For the entries below, work out how many lines contain the string "computer" and write only the number.

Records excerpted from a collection
------

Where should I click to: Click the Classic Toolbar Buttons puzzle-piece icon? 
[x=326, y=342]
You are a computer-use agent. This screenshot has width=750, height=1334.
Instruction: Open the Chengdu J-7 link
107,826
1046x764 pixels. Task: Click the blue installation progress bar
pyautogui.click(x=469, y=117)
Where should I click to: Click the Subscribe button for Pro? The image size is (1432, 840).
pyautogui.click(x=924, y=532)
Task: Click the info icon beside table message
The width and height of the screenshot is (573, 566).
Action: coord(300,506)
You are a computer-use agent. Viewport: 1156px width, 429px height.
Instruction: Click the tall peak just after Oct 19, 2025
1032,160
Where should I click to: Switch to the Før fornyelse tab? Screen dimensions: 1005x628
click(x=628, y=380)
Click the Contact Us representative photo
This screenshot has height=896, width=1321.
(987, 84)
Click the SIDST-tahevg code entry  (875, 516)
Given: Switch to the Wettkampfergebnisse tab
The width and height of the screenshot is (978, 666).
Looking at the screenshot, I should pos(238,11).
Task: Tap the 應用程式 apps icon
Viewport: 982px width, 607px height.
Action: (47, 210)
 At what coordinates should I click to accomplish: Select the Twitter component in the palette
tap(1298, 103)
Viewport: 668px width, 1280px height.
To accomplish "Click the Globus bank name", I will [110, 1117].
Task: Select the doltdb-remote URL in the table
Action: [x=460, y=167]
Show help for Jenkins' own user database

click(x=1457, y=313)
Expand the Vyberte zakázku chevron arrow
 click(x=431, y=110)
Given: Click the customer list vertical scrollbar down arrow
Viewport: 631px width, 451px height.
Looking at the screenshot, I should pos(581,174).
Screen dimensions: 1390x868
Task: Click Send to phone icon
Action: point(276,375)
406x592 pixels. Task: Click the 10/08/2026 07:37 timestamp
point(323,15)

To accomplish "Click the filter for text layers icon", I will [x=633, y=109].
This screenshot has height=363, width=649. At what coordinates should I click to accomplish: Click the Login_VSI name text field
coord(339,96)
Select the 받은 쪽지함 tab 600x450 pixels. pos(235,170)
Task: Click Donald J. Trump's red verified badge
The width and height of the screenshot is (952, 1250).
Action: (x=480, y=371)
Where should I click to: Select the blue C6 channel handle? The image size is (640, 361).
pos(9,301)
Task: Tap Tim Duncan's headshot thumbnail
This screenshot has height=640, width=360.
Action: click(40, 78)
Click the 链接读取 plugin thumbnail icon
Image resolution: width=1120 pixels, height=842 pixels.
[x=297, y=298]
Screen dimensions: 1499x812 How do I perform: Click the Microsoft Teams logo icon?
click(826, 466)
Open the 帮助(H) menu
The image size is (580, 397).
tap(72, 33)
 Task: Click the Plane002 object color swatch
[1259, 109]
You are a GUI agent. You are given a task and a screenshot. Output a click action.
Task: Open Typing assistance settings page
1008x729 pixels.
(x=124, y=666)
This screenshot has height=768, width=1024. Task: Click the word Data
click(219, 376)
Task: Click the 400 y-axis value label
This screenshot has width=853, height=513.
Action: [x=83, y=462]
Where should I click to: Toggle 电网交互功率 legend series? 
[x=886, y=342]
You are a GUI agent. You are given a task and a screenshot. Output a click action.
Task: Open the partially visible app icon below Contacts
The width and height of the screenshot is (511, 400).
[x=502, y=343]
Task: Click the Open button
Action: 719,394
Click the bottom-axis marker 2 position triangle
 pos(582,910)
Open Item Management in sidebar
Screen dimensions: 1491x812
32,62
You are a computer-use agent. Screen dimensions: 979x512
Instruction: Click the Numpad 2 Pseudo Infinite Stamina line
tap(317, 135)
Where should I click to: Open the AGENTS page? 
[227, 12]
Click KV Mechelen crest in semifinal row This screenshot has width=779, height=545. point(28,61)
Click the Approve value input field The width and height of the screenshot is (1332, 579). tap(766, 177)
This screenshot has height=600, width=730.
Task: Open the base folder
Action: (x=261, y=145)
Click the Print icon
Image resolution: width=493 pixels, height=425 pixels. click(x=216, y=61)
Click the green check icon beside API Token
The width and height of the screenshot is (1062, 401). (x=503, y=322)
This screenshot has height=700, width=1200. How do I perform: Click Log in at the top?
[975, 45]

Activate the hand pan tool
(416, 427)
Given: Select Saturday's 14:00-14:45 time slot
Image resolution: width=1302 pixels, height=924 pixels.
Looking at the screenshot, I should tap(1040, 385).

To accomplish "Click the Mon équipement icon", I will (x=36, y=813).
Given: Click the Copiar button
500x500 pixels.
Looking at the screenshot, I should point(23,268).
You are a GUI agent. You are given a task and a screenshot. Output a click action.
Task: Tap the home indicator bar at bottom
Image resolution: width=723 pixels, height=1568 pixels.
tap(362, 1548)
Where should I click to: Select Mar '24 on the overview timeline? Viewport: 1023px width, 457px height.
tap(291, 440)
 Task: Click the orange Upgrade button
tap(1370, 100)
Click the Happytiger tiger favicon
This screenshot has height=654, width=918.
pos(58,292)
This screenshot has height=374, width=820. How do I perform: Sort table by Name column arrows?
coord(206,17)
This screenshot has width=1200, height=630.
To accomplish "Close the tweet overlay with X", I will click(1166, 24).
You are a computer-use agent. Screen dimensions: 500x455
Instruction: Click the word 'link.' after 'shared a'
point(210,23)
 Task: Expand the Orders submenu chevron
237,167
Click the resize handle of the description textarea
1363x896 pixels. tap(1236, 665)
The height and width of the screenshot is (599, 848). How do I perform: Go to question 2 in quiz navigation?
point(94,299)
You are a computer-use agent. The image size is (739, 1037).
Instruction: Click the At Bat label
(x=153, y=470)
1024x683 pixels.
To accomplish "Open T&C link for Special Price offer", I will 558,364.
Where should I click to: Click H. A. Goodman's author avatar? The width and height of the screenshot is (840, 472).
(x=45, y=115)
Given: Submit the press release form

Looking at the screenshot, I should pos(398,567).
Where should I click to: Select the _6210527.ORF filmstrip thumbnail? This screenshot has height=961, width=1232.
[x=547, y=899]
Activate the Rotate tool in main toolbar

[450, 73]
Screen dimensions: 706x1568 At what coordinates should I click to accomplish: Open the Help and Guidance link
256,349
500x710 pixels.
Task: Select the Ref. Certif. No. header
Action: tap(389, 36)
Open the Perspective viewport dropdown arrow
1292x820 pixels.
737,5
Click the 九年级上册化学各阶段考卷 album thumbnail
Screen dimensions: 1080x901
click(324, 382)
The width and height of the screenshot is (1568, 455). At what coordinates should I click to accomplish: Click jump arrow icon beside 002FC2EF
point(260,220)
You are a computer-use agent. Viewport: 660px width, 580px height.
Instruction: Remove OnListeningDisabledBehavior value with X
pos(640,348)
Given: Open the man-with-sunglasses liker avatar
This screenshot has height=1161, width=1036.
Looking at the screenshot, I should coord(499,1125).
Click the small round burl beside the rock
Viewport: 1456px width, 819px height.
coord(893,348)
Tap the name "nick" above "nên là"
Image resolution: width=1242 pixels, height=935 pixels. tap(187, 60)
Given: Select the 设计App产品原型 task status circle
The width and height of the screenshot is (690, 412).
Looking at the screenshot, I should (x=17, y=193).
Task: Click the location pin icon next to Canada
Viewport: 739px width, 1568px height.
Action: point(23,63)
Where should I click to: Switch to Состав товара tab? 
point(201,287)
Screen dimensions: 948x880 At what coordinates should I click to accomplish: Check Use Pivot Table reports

------

__Answer for this exercise__
6